■ TO DO: Among the lines of the data, copy those that hold "will".

Collected data entries
◇ ◇ ◇ ◇

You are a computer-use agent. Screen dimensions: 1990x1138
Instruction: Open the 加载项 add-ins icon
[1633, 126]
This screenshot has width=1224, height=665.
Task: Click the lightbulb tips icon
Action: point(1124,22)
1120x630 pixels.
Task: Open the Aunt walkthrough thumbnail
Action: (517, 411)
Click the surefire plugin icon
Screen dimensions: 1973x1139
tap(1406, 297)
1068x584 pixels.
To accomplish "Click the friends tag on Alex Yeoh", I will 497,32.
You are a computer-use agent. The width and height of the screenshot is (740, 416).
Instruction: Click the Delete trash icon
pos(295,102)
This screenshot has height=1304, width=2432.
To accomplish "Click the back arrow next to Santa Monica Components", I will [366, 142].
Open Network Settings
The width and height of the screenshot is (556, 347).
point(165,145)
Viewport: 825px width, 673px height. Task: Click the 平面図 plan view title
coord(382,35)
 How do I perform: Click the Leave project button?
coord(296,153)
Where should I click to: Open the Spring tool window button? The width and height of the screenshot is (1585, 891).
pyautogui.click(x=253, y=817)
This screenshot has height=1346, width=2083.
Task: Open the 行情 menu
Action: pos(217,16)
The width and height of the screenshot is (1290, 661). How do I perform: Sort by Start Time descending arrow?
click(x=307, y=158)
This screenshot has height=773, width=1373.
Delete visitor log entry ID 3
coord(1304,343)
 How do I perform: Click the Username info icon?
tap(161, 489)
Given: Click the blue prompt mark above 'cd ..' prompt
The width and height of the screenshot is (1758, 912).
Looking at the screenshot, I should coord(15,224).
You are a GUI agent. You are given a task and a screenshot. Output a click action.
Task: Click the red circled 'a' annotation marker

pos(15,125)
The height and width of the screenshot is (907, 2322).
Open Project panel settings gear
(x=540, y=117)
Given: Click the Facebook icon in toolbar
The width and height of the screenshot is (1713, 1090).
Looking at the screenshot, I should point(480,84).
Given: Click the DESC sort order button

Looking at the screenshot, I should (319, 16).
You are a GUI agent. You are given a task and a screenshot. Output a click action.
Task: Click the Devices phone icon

◇ ◇ ◇ ◇

■ THE ANSWER:
To accomplish "Click the friends tag on Alex Yeoh", I will 497,32.
To accomplish "Click the back arrow next to Santa Monica Components", I will [366, 142].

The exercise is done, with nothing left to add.